------ Records for this exercise
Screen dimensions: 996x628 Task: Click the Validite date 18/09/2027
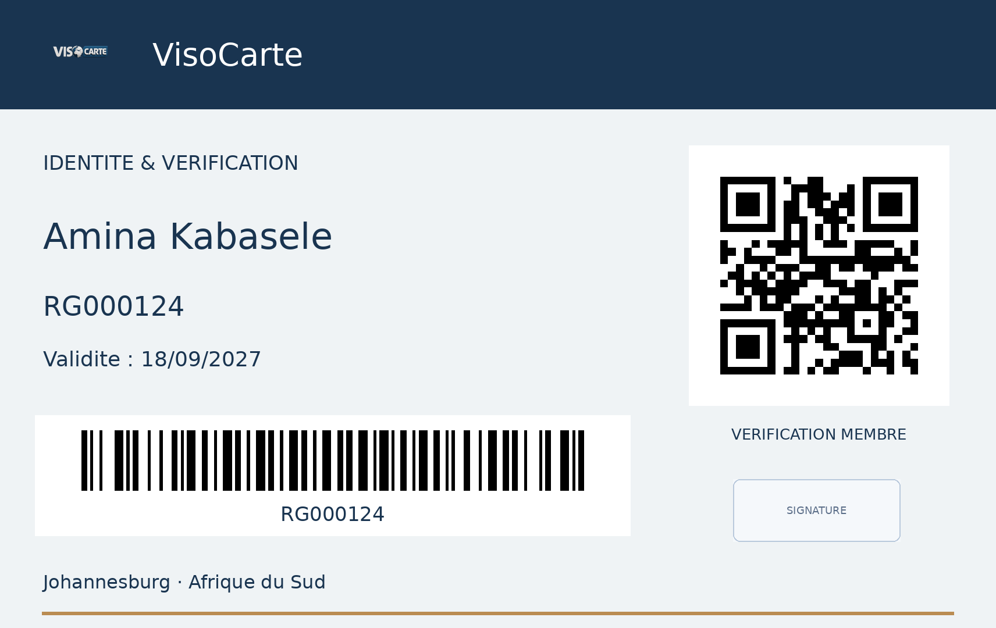[201, 359]
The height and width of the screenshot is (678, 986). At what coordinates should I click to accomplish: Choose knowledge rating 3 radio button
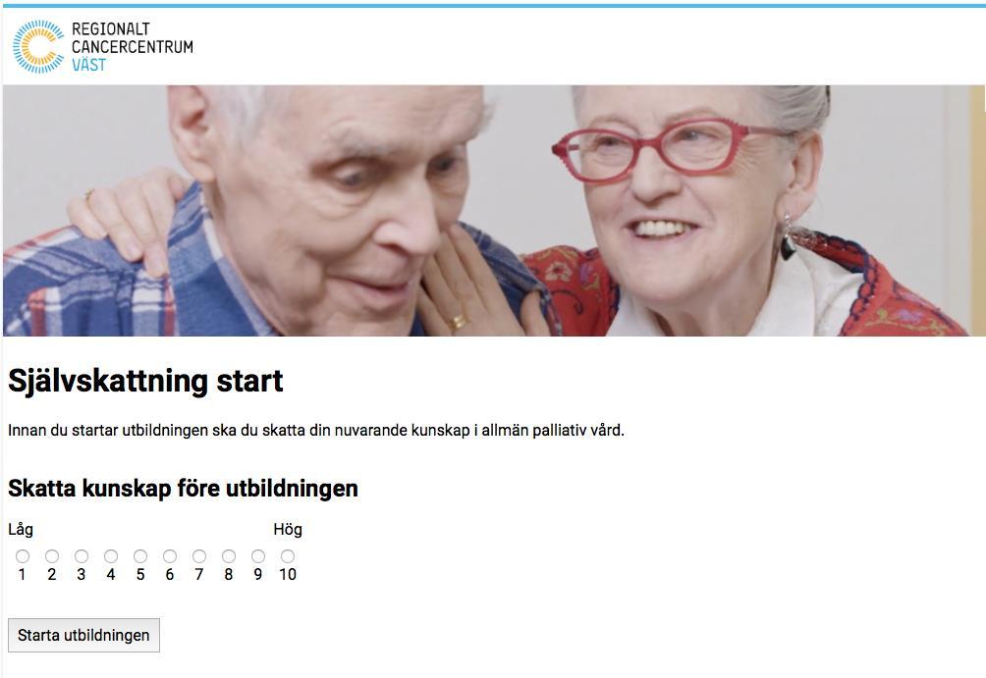[x=82, y=556]
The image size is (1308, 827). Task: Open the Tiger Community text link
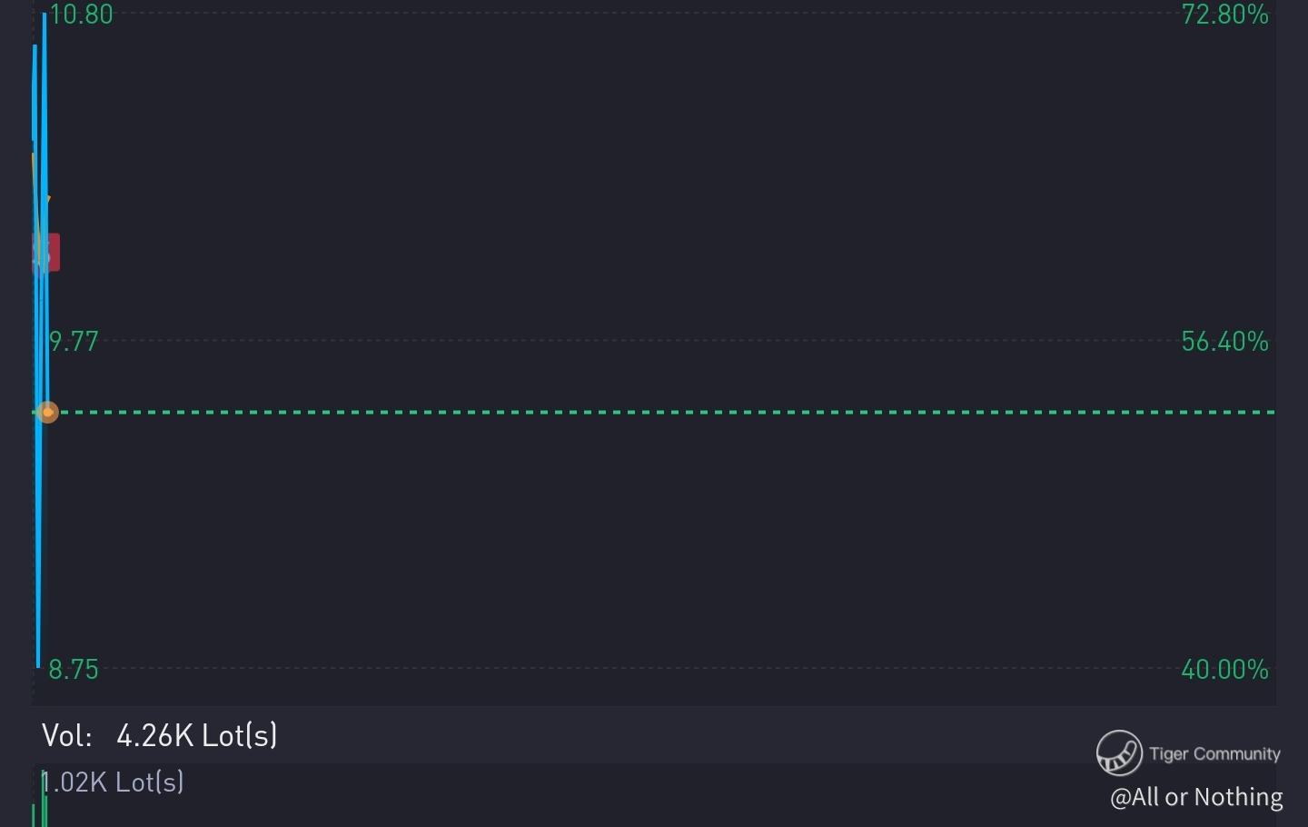1214,754
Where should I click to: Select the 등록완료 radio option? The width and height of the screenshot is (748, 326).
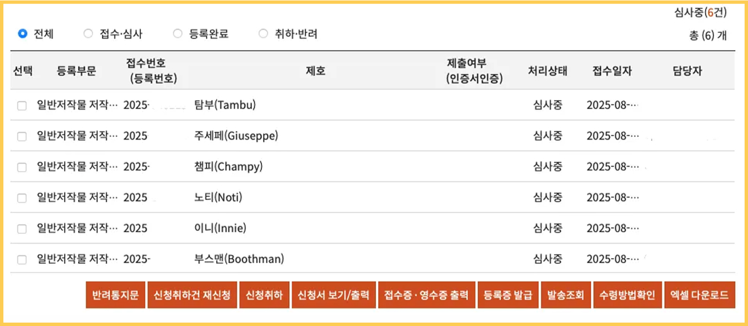pyautogui.click(x=178, y=34)
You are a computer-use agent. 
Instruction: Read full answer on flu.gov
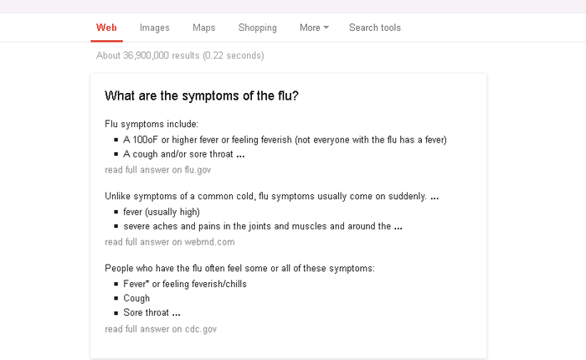(x=157, y=170)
------------
Instructions to follow: Rewrite all the lines above, swapping "screenshot" for "screen capture" everywhere it appears and keeping everything else the same. Leave the pictures out.

Full output:
Screen dimensions: 996x628 Task: Click the Validite date 18/09/2027
[201, 359]
The height and width of the screen capture is (678, 986). At what coordinates should I click to accomplish: Choose knowledge rating 3 radio button
[x=82, y=556]
The image size is (1308, 827). Task: Open the Tiger Community text link
1214,754
Where should I click to: Select the 등록완료 radio option? The width and height of the screen capture is (748, 326).
pyautogui.click(x=178, y=34)
You are a computer-use agent. 
Instruction: Read full answer on flu.gov
(x=157, y=170)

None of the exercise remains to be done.